Welcome to our continuing series of Code Project interviews in which we talk to developers about their backgrounds, projects, interests and pet peeves. In this installment we talk to Khaled S. Ali, a software engineer with the Mars Rover team at JPL.
Who are you?
My name is Khaled S. Ali, and I work for the Jet Propulsion Laboratory, which is part of both NASA and the California Institute of Technology.
My official job title is Robotics Software Engineer. I am the team lead for the Mars Exploration Rover (MER) Flight Software and Data Management Team, a Rover Planner for MER, and a programmer for the Axel robot project.
What do you do?
As the team lead for the MER Flight Software and Data Management team, I spend most of my time investigating potential problems and answering questions. These questions are of the sort, “What will happen if we do this?”, “What is the flight software going to do in this situation?”, “How does this algorithm really work?”, and “What strategy should we use to get our data down from the vehicle and deleted as soon as possible.”
I was in charge of the development and testing of the latest two versions of the MER flight software, which were uploaded to the rovers in 2006 and 2009.
As a Rover Planner, I drive the rover and operate the robotic arm. This involves writing sequences of spacecraft commands, which are just computer programs written in a domain-specific language, which will execute on the rover a few hours later.
For the Axel rover project, I am rewriting some of the CLARAty infrastructure software which is used on the project, particularly the mathematical libraries.
During the main flight software development phase of the MER project, I wrote software modules that interfaced with most of the sensor and propulsion hardware on the cruise and lander stages of the spacecraft. I also managed the development of and co-wrote the software that determines and propagates the rovers position and attitude knowledge, as well as the software that points the high-gain antenna at the Earth for communications.
Previously, I worked on a few NASA/JPL missions that had less success. I was on the robotic arm operations team for the Mars Polar Lander, which crashed on landing.
I also did some software integration for the 2001 Mars Lander, a project which was cancelled before launch.
Furthermore, I was the lead for the software for the Lunar Surface Operations Testbed, which was a testbed used to validate the robotic aspects of the Moonrise mission proposal in 2010–2011.
I have worked on several robotics research tasks including automated plant micro-propagation, health care robots, reconfigurable robots for all-terrain exploration, visual target tracking, and planetary surface science operations simulation.
What is your development environment?
For the MER flight software, we did the development on what would today be considered ancient Sun Ultra 10 (sparcv9 450 MHz) and Ultra 80 (with four sparcv9 450 MHz) systems, running SunOS 5.8. We still use these systems when we need to update the MER flight software, as we wish to change absolutely nothing which could introduce problems.
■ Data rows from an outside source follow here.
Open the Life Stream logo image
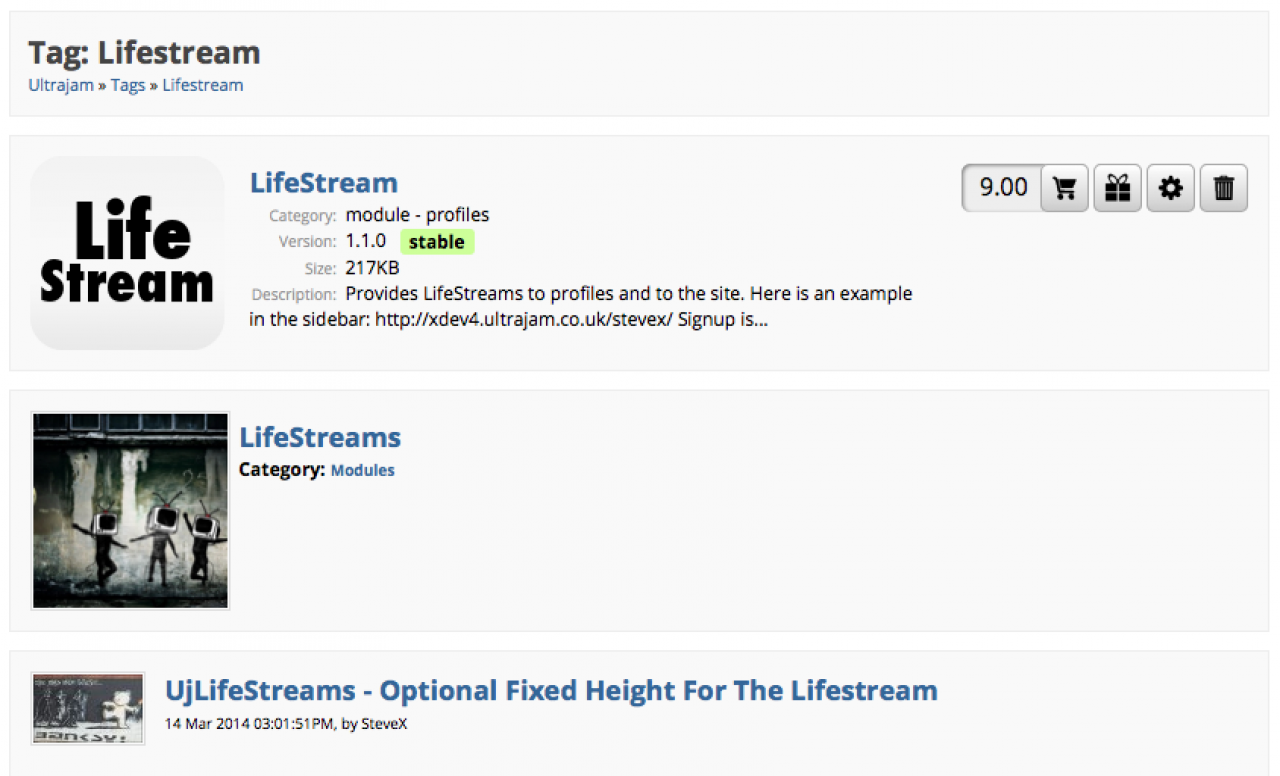click(127, 252)
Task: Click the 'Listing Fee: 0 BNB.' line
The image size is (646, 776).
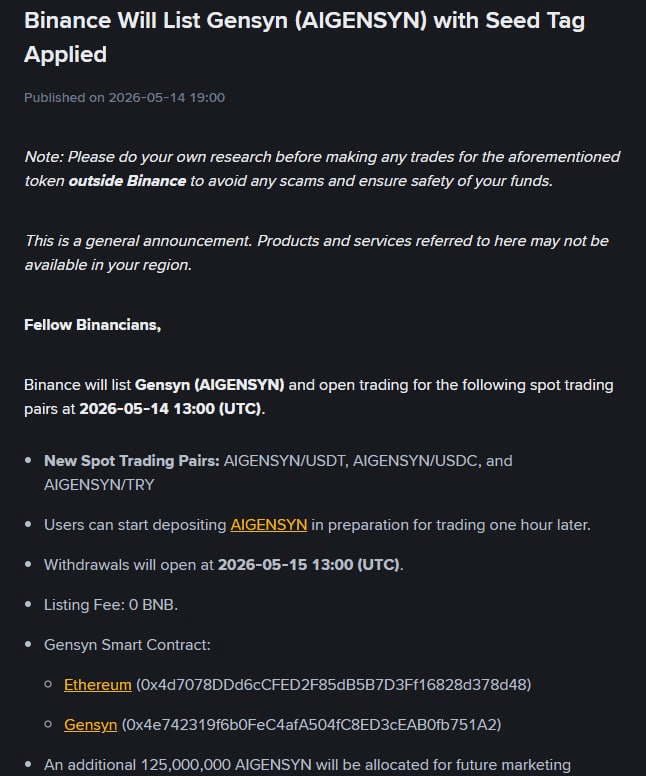Action: (x=111, y=605)
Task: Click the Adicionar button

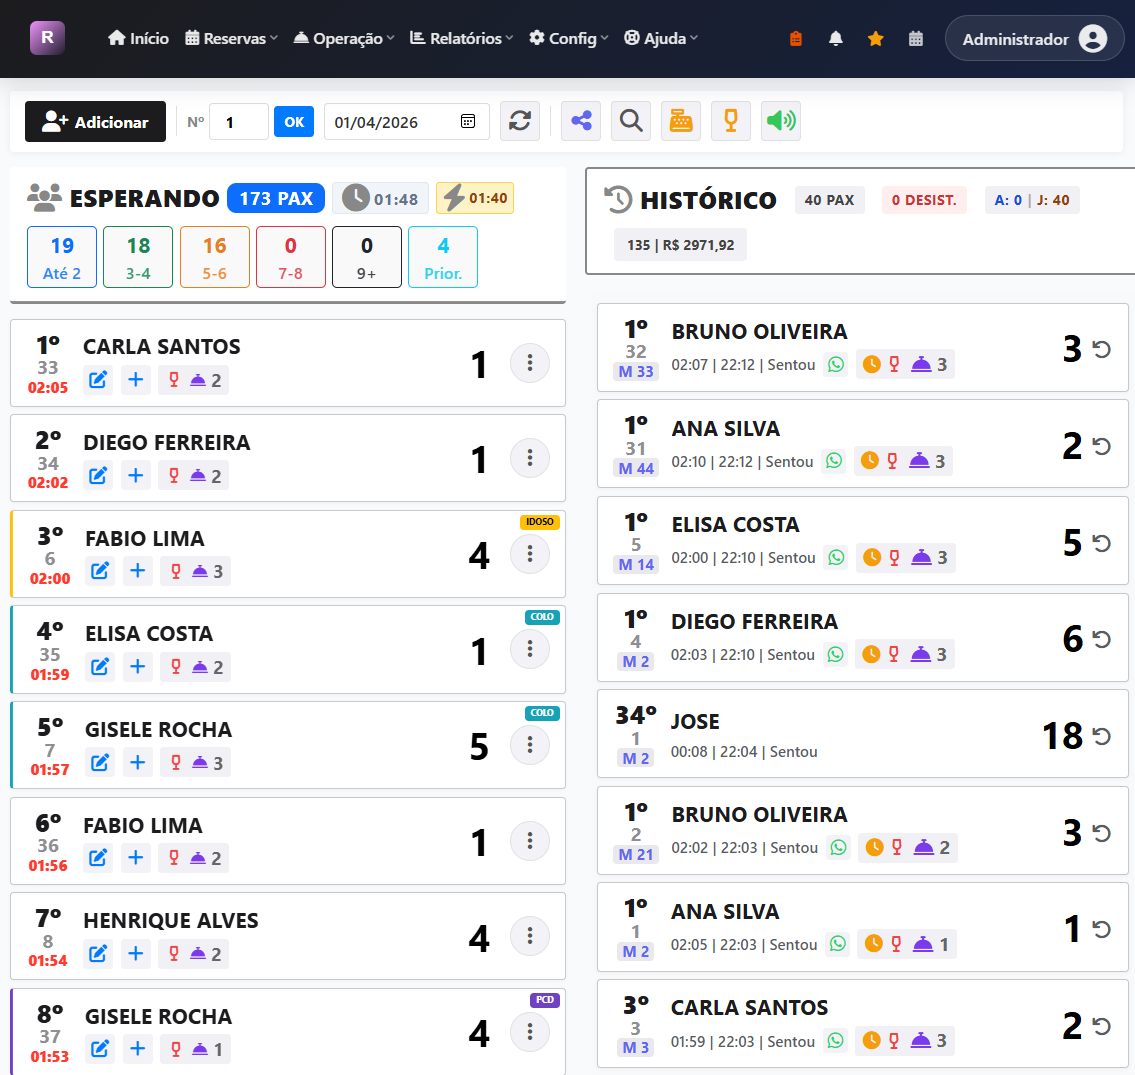Action: click(96, 122)

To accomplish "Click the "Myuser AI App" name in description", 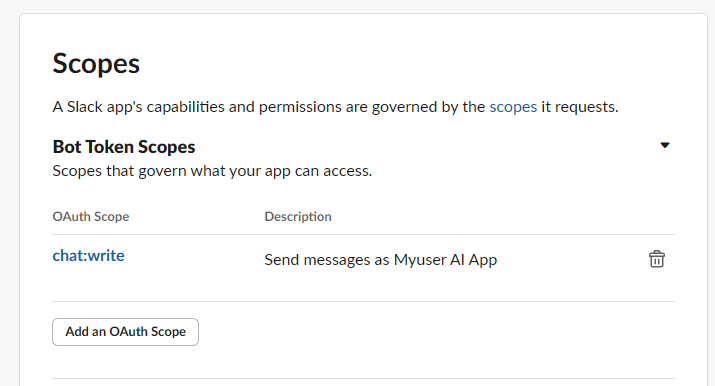I will click(446, 260).
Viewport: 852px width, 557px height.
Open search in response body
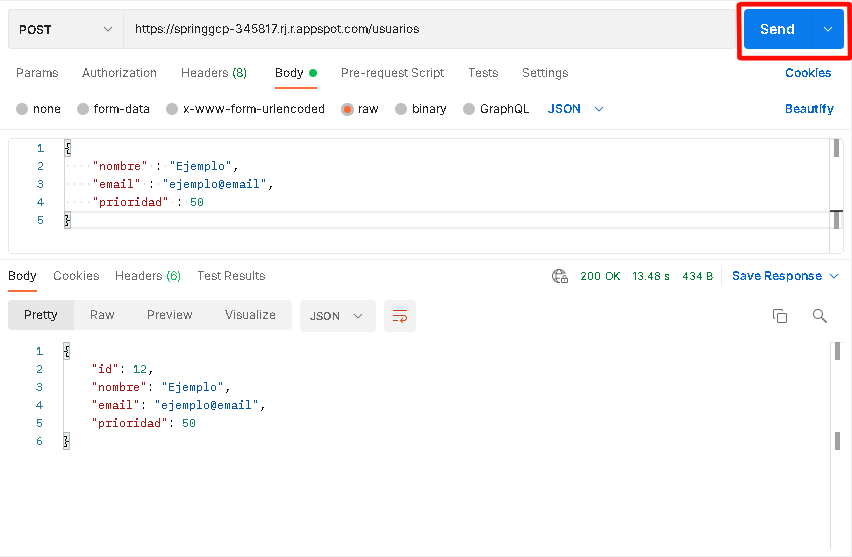click(x=819, y=316)
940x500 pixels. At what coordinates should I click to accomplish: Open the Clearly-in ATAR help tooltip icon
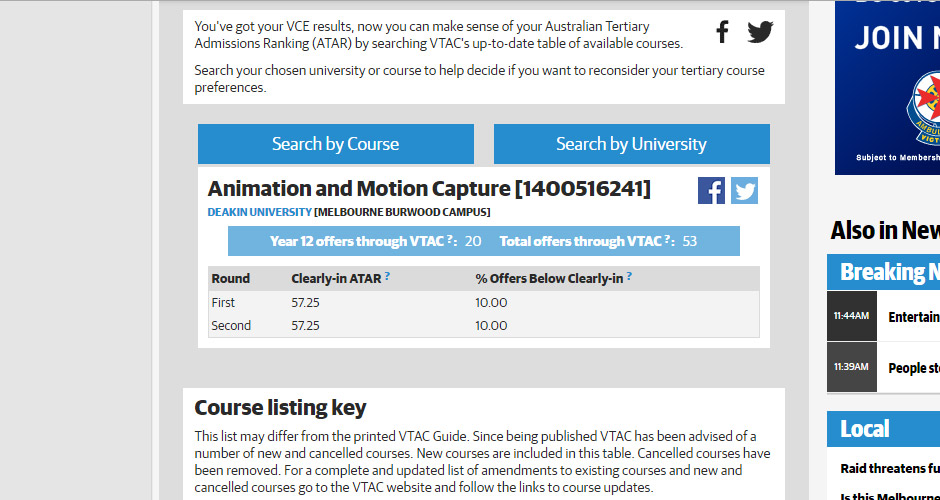387,277
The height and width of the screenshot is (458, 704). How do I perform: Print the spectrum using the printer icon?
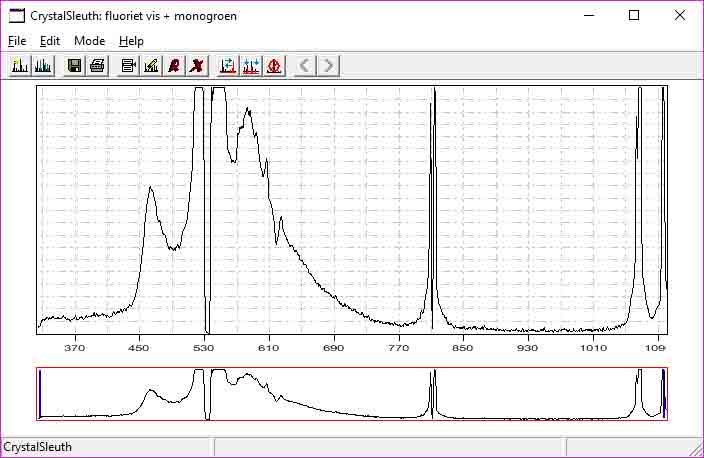(97, 66)
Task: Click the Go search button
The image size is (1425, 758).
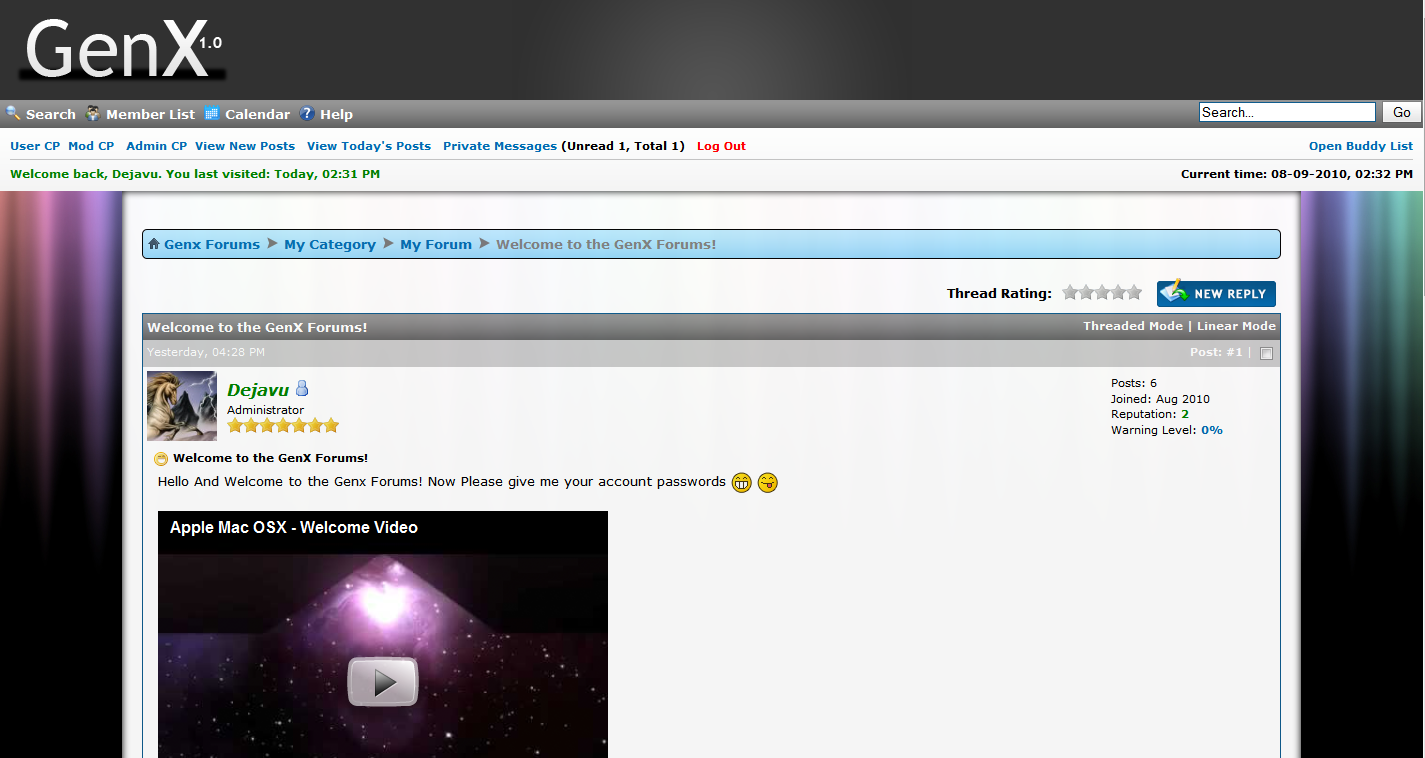Action: 1401,112
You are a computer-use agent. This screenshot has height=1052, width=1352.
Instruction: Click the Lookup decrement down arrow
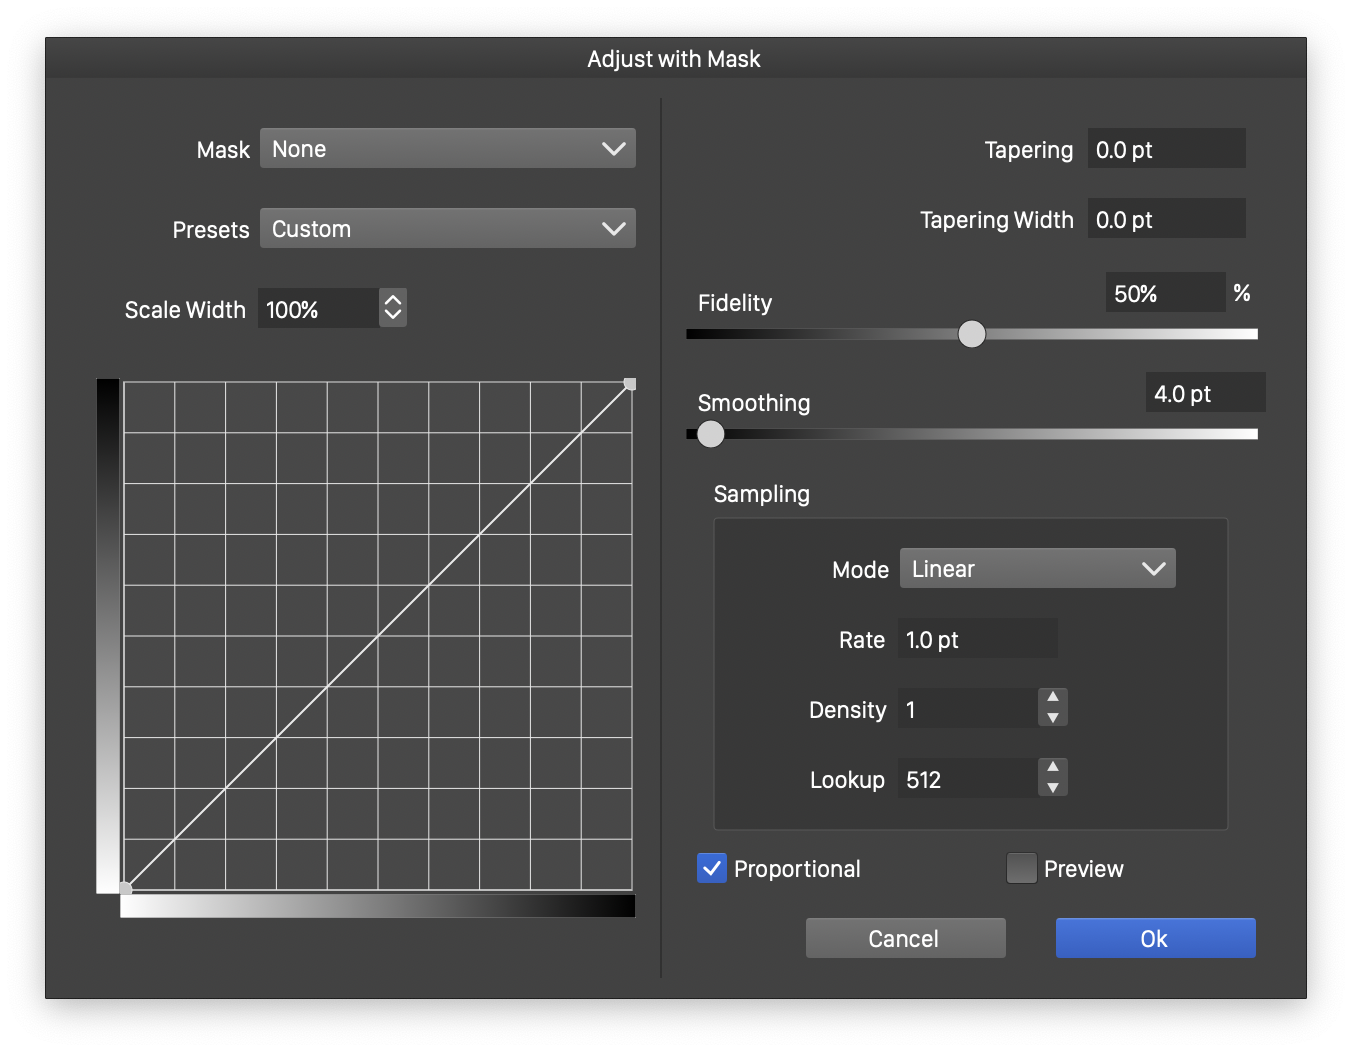1052,788
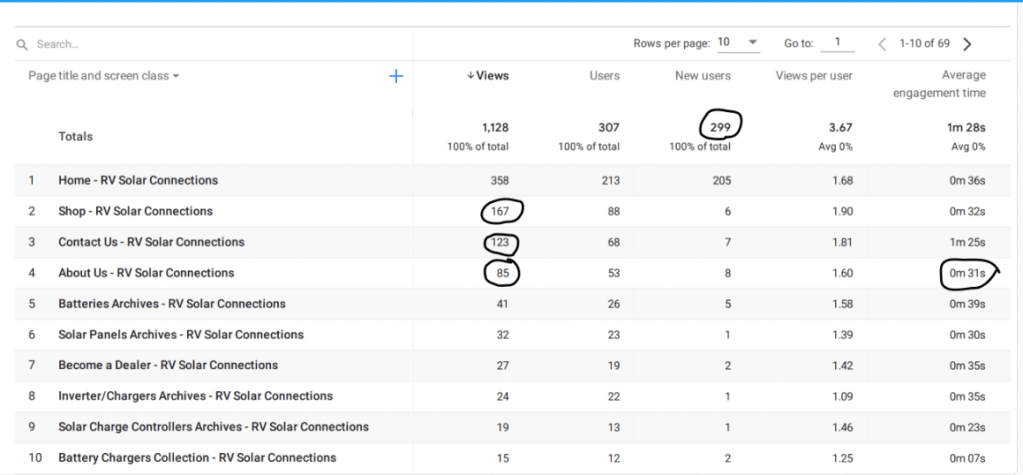Image resolution: width=1023 pixels, height=475 pixels.
Task: Click the search magnifier icon
Action: tap(22, 44)
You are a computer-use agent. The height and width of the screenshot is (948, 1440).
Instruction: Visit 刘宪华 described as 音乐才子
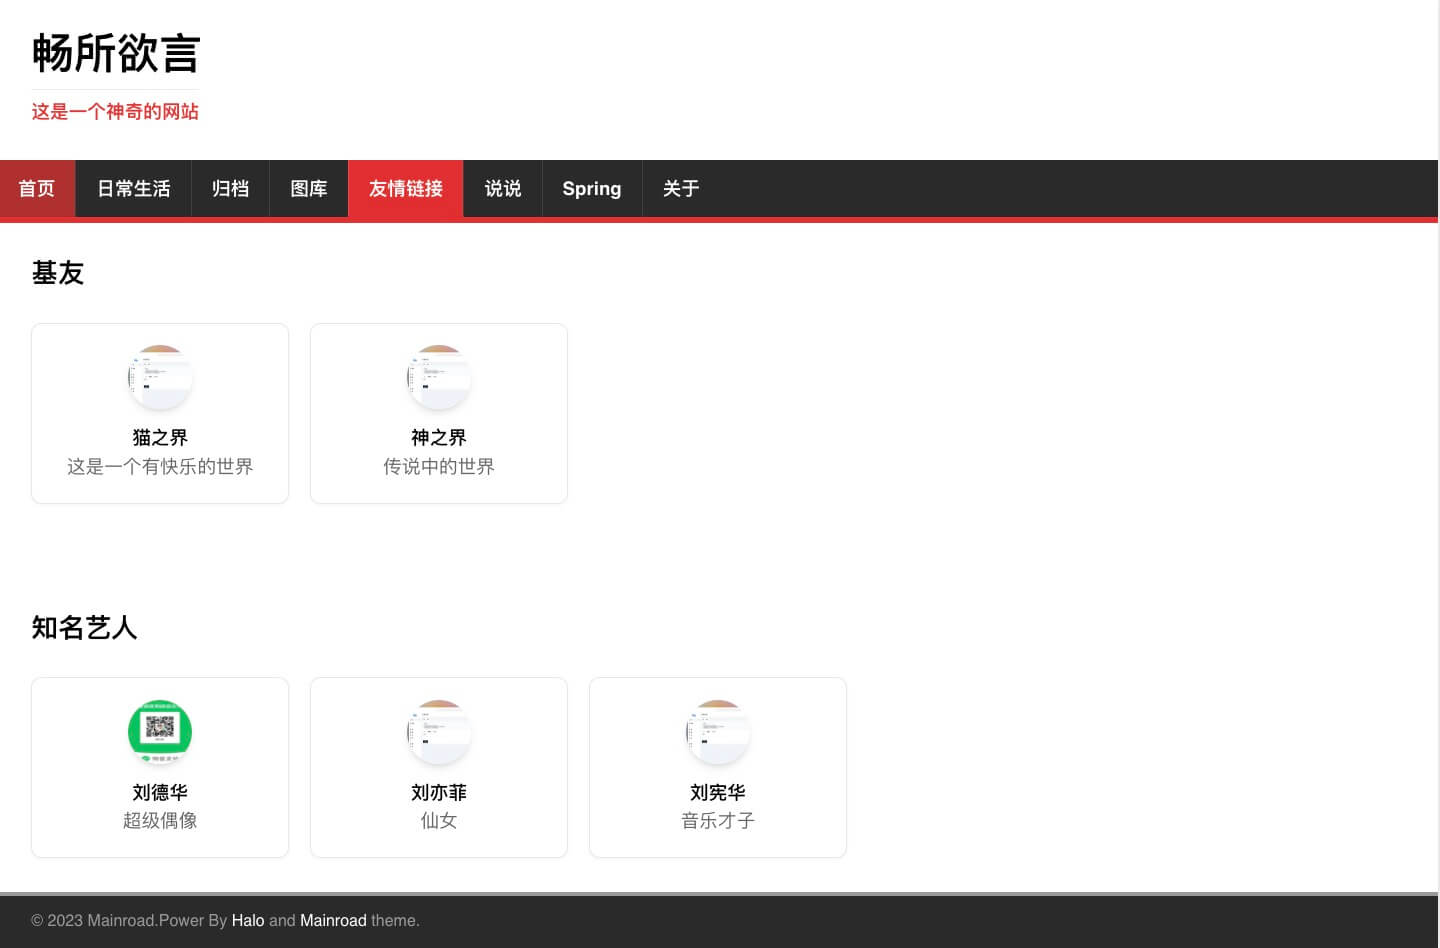click(x=717, y=820)
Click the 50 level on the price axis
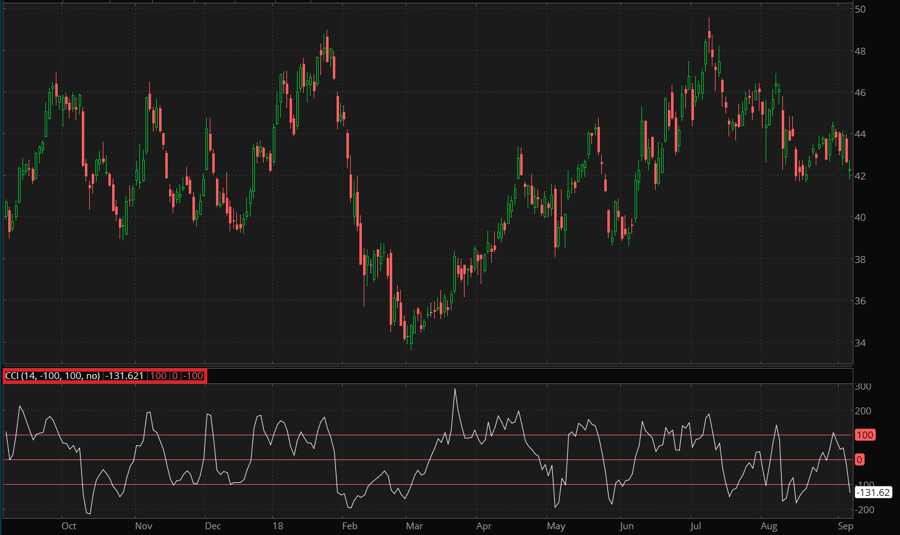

The software itself runs on a RAD6000 processor (20 MHz) running VxWorks 5.3 onboard the Spirit (now defunct) and Opportunity rovers.
For the Axel project, I develop on a Intel Core 2 Duo @ 3.16 GHz running CentOS.
I use Vim to edit code, rather than any IDE, but I always keep cscope running nearby.
At the current time, the languages I use most are C, C++, and Python.
What is your coding pet peeve?
One pet peeve I have is comments that do not match the code. Often, code gets updated, but the comments are left unchanged. That is sloppy at best and confusing at worst.
How did you get started programming?
On either my eleventh or twelfth birthday (I cannot remember for sure), I convinced my father to buy me an Atari game machine. My mother, however, convinced me and my father that it would be better to get a computer for me to learn to use. We settled on the Atari 800.
After I had played all the games that we had to a point of boredom, I decided to experiment with the Basic language cartridge that it came with. After a little reading and experimentation, I was hooked. The games could not compare with actually writing software. Since we did not have the tape drive peripheral, which was the only form of NVM, nor a printer, I used to write my programs down on notebook paper once I was done writing and debugging them. That way, I could type them back in if I ever wanted to.
What advice would you offer to an up-and-coming programmer?
When learning to program or learning a new language, get a book on the language and write programs to do things that are not needed for your job. Do this even if you cannot think of a program you actually need. This allows you to experiment with all kinds of things that you might not be allowed to do in a program for your job.
Assume from the start that you will learn better ways to do things as you go along, and refactor. Use an internet search engine to find lots of examples of things described in your book. Fortunately, there are lots of people who thrive on giving examples and explaining why their style or technique is the best. Compare these different approaches.